# Anyone in Erie need help



## wildbillsnow (Feb 28, 2013)

Hi everyone. Just looking to see if anyone in the Erie area needs help. I’m from the Pittsburgh area and am willing to travel. I’m experienced and have my own business here and insurance.I have 9’2 v plow, salt spreader, shovels and snow blowers. Send me a msg, Thanks.


----------



## cjames808 (Dec 18, 2015)

They can’t get to their computers. Too much snow!


----------



## Mike_PS (Feb 28, 2005)

the guy is wondering if those in Erie need any help...no need for you guys to ruin his thread with more nonsensical posts


----------



## Mark Oomkes (Dec 10, 2000)

Michael J. Donovan said:


> the guy is wondering if those in Erie need any help...no need for you guys to ruin his thread with more nonsensical posts


I was serious.

You really think they have time to check into Plowsite for help?


----------



## Defcon 5 (Mar 20, 2014)

Mark Oomkes said:


> I was serious.
> 
> You really think they have time to check into Plowsite for help?


I bet you would


----------



## Mark Oomkes (Dec 10, 2000)

Defcon 5 said:


> I bet you would


Nonsense....


----------



## Mike_PS (Feb 28, 2005)

hey funny guys, I'm not asking anymore, either quit ruining threads with the off topic banter or don't post in the threads


----------

● Supplied entries:
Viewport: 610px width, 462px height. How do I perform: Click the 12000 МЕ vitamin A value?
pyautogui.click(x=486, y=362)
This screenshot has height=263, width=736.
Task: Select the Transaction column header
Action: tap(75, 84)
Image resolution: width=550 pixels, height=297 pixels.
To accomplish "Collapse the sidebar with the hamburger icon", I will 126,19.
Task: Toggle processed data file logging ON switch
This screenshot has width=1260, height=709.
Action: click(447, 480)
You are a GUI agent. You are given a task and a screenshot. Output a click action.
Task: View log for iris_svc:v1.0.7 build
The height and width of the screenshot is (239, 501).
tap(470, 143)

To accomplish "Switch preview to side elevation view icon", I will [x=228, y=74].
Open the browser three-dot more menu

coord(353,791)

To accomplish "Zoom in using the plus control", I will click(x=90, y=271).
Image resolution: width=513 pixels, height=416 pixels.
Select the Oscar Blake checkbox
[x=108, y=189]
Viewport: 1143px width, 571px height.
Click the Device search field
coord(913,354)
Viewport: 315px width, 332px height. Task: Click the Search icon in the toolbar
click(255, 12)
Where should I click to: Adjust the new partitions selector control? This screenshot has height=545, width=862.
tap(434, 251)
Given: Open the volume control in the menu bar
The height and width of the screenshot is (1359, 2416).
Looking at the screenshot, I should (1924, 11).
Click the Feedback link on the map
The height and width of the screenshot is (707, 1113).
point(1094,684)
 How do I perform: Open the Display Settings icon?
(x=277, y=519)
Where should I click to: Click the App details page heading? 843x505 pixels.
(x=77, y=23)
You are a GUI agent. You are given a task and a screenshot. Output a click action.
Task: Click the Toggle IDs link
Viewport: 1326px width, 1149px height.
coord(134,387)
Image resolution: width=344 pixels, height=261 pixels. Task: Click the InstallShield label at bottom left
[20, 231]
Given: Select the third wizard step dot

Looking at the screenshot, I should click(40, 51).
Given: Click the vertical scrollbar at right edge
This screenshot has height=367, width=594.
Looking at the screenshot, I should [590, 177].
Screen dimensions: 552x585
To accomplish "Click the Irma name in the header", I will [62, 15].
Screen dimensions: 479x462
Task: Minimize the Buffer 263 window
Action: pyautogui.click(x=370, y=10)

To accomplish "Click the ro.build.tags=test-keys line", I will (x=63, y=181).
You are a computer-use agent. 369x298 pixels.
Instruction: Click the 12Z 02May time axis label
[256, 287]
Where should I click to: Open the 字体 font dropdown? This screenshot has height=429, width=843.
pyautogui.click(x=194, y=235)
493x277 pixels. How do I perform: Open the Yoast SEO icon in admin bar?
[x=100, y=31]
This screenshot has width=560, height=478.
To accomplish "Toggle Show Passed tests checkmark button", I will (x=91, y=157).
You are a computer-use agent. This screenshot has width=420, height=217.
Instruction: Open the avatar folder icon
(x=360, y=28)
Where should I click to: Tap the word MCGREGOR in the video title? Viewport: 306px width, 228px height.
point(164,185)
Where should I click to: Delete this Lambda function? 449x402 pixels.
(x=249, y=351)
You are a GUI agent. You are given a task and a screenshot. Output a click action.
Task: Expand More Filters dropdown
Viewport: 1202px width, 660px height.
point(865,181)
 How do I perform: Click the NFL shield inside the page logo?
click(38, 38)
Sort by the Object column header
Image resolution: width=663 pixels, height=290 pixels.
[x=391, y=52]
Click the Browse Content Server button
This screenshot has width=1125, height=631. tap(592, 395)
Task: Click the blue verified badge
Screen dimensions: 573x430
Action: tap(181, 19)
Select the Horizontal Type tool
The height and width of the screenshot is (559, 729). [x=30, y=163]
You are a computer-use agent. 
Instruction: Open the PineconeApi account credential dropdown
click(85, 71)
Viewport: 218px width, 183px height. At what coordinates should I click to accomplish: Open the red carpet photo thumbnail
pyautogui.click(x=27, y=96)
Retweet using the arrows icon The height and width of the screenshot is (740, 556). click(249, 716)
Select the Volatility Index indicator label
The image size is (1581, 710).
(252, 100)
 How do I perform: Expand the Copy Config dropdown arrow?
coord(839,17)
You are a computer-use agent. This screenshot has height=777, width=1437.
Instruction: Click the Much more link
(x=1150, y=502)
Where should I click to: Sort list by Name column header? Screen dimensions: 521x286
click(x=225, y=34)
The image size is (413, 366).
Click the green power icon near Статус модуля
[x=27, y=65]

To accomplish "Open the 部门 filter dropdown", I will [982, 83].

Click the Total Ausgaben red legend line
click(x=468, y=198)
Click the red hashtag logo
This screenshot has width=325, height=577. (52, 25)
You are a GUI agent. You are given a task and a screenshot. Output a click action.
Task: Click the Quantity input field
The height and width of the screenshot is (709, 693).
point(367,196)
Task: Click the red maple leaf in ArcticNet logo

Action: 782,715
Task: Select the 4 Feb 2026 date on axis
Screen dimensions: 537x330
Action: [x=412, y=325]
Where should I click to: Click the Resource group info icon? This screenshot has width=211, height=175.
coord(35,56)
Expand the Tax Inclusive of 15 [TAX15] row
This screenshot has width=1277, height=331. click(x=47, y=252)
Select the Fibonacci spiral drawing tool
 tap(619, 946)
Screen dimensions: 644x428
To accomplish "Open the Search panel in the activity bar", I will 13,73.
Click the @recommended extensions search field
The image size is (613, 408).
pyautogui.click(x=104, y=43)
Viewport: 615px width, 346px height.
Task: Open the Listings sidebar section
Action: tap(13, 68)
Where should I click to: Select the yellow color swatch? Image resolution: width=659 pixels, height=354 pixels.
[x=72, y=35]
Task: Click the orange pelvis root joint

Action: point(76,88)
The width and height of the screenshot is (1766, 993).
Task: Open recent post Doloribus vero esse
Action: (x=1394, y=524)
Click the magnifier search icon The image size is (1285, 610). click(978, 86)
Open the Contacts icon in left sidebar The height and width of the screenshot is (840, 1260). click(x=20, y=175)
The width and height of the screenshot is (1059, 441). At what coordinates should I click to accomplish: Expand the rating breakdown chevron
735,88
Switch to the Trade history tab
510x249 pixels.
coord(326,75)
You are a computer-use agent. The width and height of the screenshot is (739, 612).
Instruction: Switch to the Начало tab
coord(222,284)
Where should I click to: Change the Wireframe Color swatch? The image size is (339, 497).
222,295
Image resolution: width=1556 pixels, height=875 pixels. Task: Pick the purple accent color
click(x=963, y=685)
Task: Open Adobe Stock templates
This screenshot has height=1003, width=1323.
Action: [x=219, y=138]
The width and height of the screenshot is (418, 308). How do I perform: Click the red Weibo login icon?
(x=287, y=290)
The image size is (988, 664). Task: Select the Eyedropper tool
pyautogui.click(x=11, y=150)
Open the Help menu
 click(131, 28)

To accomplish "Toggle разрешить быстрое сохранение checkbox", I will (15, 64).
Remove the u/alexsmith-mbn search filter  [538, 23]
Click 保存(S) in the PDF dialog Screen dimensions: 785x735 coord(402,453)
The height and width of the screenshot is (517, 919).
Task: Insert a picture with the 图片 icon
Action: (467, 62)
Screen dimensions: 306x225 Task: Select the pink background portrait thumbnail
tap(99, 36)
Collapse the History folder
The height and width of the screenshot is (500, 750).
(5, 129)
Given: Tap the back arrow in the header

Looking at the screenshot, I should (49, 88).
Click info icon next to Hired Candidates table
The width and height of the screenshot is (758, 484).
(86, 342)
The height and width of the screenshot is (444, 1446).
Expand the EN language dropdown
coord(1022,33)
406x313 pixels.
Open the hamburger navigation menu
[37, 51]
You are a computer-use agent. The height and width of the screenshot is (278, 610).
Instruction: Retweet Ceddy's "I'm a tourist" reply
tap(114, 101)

● Task instructions:
1 - From the Erie snow help thread, list every piece of equipment that wildbillsnow says he has.
2 - Answer these about the Erie snow help thread:
(a) What area is wildbillsnow from?
(b) What site does Mark Oomkes mention by name?
(c) What reason does cjames808 give for why people can't get to their computers?
3 - Reproduce the part of the Erie snow help thread from "## wildbillsnow (Feb" to "Too much snow!".

● In response:
1 - 9’2 v plow, salt spreader, shovels, snow blowers

2 -
(a) The Pittsburgh area.
(b) Plowsite.
(c) Too much snow.

3 -
## wildbillsnow (Feb 28, 2013)

Hi everyone. Just looking to see if anyone in the Erie area needs help. I’m from the Pittsburgh area and am willing to travel. I’m experienced and have my own business here and insurance.I have 9’2 v plow, salt spreader, shovels and snow blowers. Send me a msg, Thanks.


----------



## cjames808 (Dec 18, 2015)

They can’t get to their computers. Too much snow!